1) yes, I find it really difficult not to do this. Any suggestions? 2) yes, also true. Hmm, I just realised that he didn't give me either the car or house key...And no, the crumbs are ridiculous. I suppose I keep thinking that the crumbs will turn into crusts which will turn into a loaf eventually? Only they haven't, they really haven't. We don't spend much more time together than a few months after BD. Things haven't really warmed up. I think actually we're just both getting used to living without each other. Not sure whether that's a good or a bad thing. In some ways we might spend more proper time together than before BD, but the way he has prioritised his job over his family for the last few years is not healthy for anyone. Actually, I would be ok with not living with him if we went on holiday, had sex and saw each other weekends and 2-3 nights a week. That would work for me if it was decent time together. But he's not offering that. 3) kind of, though I went and had lots of fun. It was like a proper date, there were other couples there and we laughed with them and enjoyed ourselves. No R talks, nothing really, I told him about my weekend away and we chatted about the kids a bit and that was it, quick bite to eat and now I'm on the train home. I feel kind of detached from the outcome of this in a weird way but am still attached to him, if he's not being a totally rude inconsiderate arse he's quite good company and we have so much history together. I don't really know how to get unattached, he is my attachment figure and ripping that attachment apart is difficult (as we are finding, I'm sure he feels the same because I'm the only person he can talk to about most stuff) Also, I'm lonely. I have a bunch of friends but they have their families and jobs and lives and I'm important to them but only as a peripheral thing. I'm busy trying to make new friends and to go to the office and meet more people, but having worked from home for years this is difficult. GALing is pretty knackering and takes a lot of time. My teens are teens and although we spend some time together, they're doing the teen thing of hanging out in their bedrooms with the door shut most of the time. My H is probably the only person I see every week regularly. I like my own company but there is a limit. I don't really know what to do about this, perhaps if I did go dark then I would eventually fill in the gaps.

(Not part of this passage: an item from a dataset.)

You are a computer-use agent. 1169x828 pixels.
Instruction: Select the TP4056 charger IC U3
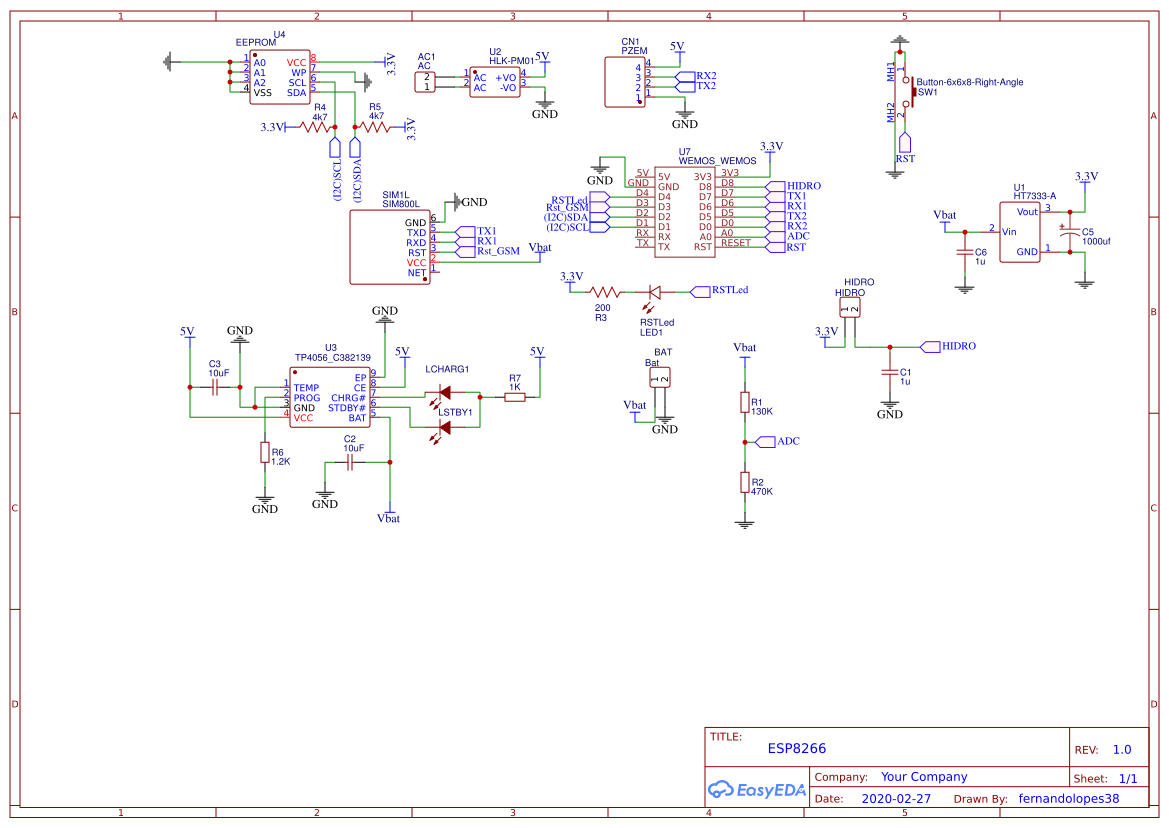click(330, 397)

Yes, I am in IC. And believe it or not I am actually a lot more assertive than I ever was before. I'm stronger and take less crap. I got used to taking a LOT of crap over the years, it's a hard habit to break.
Yes, he is acting like a flake. Sigh. I don't know, I guess I am scared that if I do go dark that he'll take it as rejection and D me once and for all. But maybe that's what I need to do.
Anyway, dodged any R talks and had a really good time this evening. I'm not sure it was because it was with him either, weirdly. Maybe I just need to get someone to go on dates with to do stuff like this instead of him...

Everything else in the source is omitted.